**Selected passage**.
___

We can get a rover on Mars safely and in the targeted location....

 

and I am still waiting for mail sent two months ago.

Posted

I caugh it "live".  Of course, it takes several minutes for the signals to reach us so it was down for a while before we confirmed it.  Looking forward to the high res photos.  And, of course the photoshops with Marvin the Martian or Matt Damon.

Posted

I remember when Viking 1 &2 landed on Mars back in 1976! I wrote to NASA and they mailed me photos the landers took of the Martian surface. It wasn't as easy as typing in a url and seeing all the pictures. :roflmao:

Posted

I watched the JPL live feed of that yesterday (I tried to watch the NASA feed, but it was too "pop culture" for me to handle, lol).  Simply amazing.  Like Jesse said, we hucked a one-ton contraption/hunk of very expensive parts 128 million miles away, and landed it in a spot smaller than my driveway.  LIKE.A.BOSS.

___

**Tasks to complete**.
1. Answer these from the forum thread:
(a) In what year did Viking 1 and 2 land on Mars?
(b) How many miles away was the one-ton contraption landed?
(c) How long ago was the mail sent that one poster is still waiting for?
2. Reproduce the forum thread between "I watched the" and "my driveway.  LIKE.A.BOSS.", inclusive.
3. List every person or character the forum thread names.

**Supplied data**.
___

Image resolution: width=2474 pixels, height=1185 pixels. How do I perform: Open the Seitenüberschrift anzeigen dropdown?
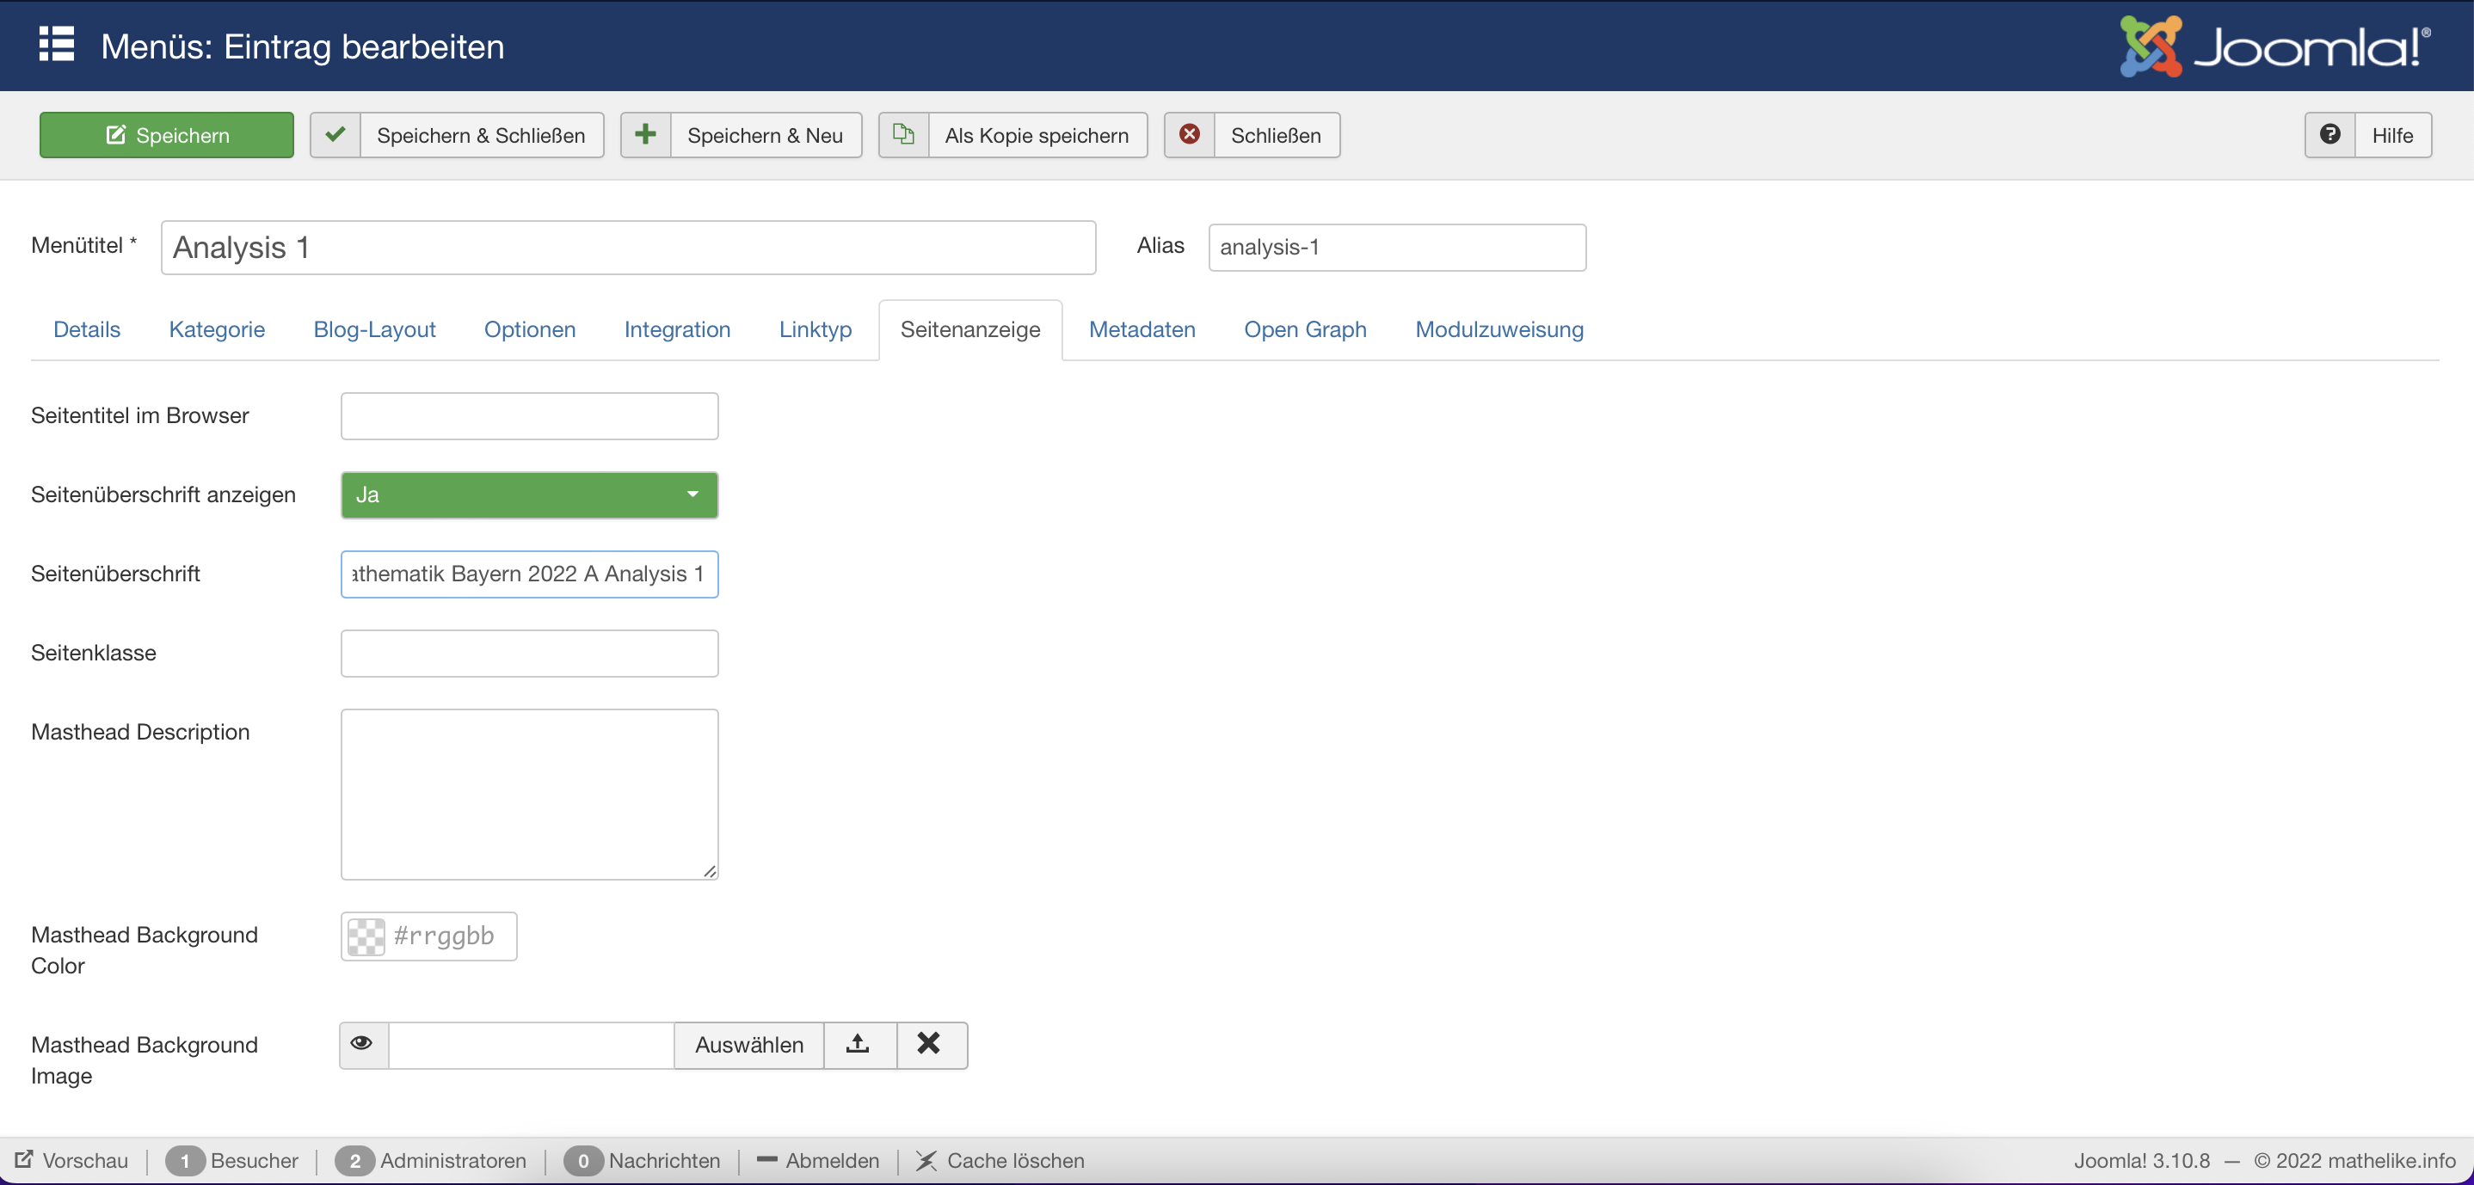click(x=528, y=496)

___

**Answers per task**.
1.
(a) 1976
(b) 128 million miles
(c) Two months ago

2.
I watched the JPL live feed of that yesterday (I tried to watch the NASA feed, but it was too "pop culture" for me to handle, lol).  Simply amazing.  Like Jesse said, we hucked a one-ton contraption/hunk of very expensive parts 128 million miles away, and landed it in a spot smaller than my driveway.  LIKE.A.BOSS.

3.
Marvin the Martian
Matt Damon
Jesse